Re: Finding minimum in arithmetic series modulo N

On 11.04.2008, James Waldby <no@xxxxx> wrote:
On Thu, 10 Apr 2008 15:33:03 -0700, 3130 wrote:
Consider the sequence of values generated by:

x(k) = (A + kD) mod N

where A, D and N are positive non-zero integers, and k takes values 0,
1, 2 ... M-1.

Other then brute force search, is there is a way to determine the
minimum value for x(k) and the value of k for which that minimum value
occurs.

Here's an idea to consider; still a brute force search, but
with a good chance of terminating much earlier than when
just stepping k=1,2,3... -- Suppose gcd(D,N) = 1. From
Euclid's algorithm, let a,b be such that 1 = aD+bN, so that
aD == 1 mod N. Let i be the smallest integer such that
0 < -a + iN < N. (i exists since (D,N) = 1.)
Let c = -a+iN and k = Ac mod N. (Now A + kD == 0 mod N.)
Until k is in range, set k to k+a mod N.
Afterward, compute min = A+kD modulo N.
(I haven't figured out how to adapt this if gcd(D,N) > 1.)

Hmm... if d = gcd(D,N) > 1, surely you could just take D' = D/d, N' =
N/d and A' = floor(A/d), so that gcd(D',N') = 1, and apply your method
(or any other) to these reduced values?

** Dataset excerpts **
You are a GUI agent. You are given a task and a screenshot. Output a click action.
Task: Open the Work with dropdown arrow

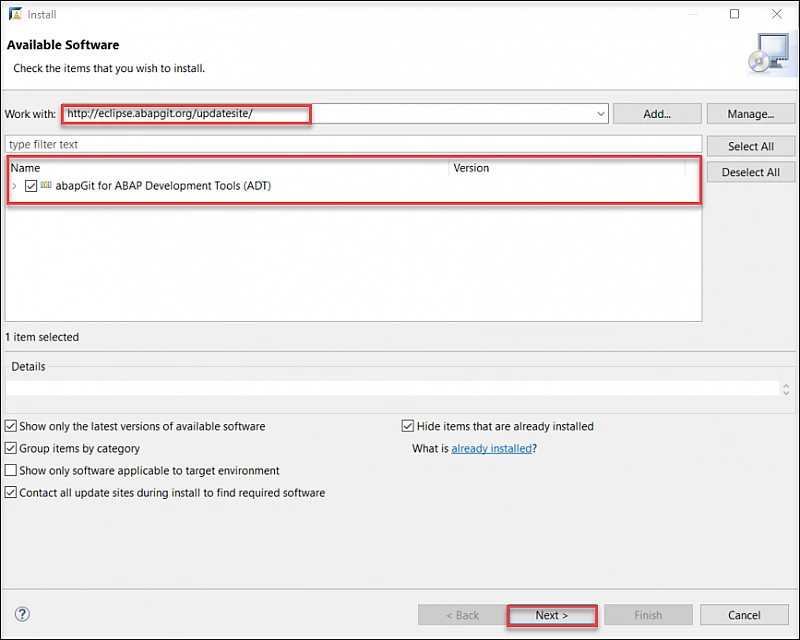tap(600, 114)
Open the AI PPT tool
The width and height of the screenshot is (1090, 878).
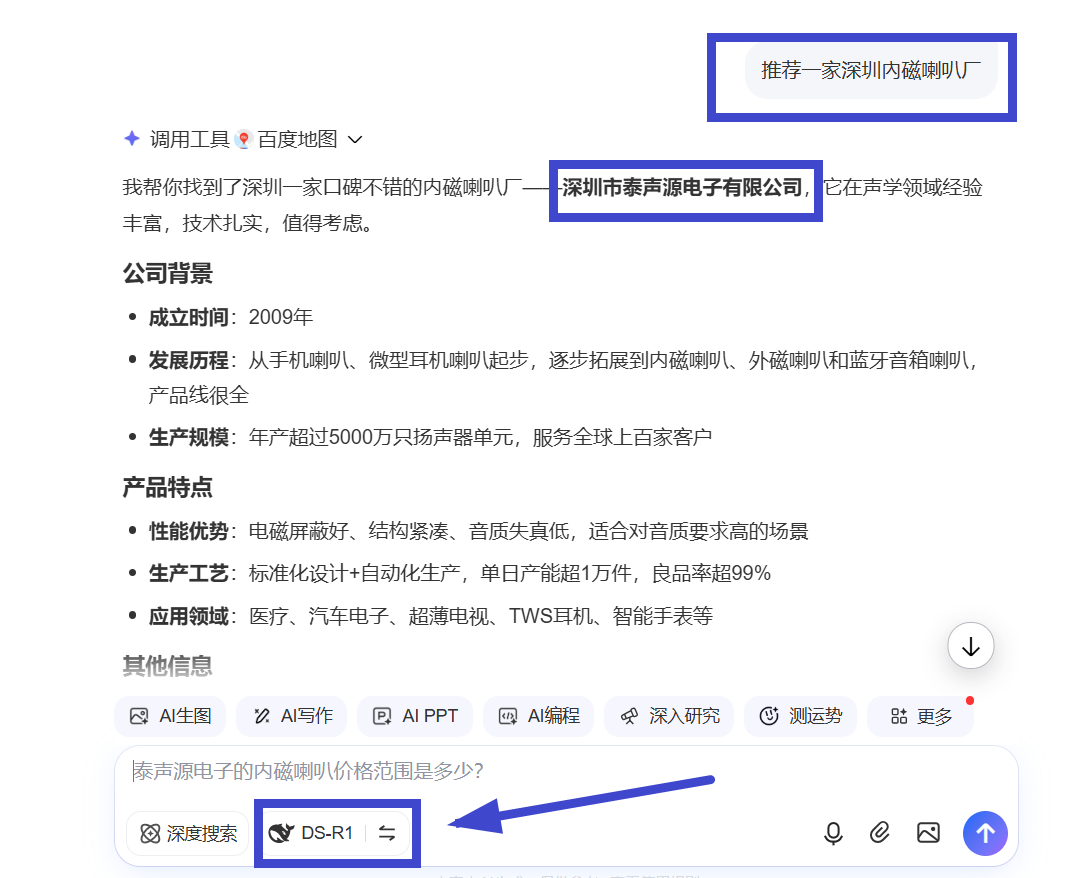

** Given exercise 1 **
Copy the forum post on minimum values modulo N word for word, from "Other then brute" up to and including "kD == 0 mod N.)".
** Given exercise 2 **
Answer these questions about the forum post on minimum values modulo N.
(a) Which values does k take in the sequence x(k) = (A + kD) mod N?
(b) Which algorithm is named as the way to find a and b such that 1 = aD+bN?
(c) In the final reply, how is A' defined?

** Task output 1 **
Other then brute force search, is there is a way to determine the
minimum value for x(k) and the value of k for which that minimum value
occurs.

Here's an idea to consider; still a brute force search, but
with a good chance of terminating much earlier than when
just stepping k=1,2,3... -- Suppose gcd(D,N) = 1. From
Euclid's algorithm, let a,b be such that 1 = aD+bN, so that
aD == 1 mod N. Let i be the smallest integer such that
0 < -a + iN < N. (i exists since (D,N) = 1.)
Let c = -a+iN and k = Ac mod N. (Now A + kD == 0 mod N.)

** Task output 2 **
(a) 0, 1, 2 ... M-1
(b) Euclid's algorithm
(c) A' = floor(A/d)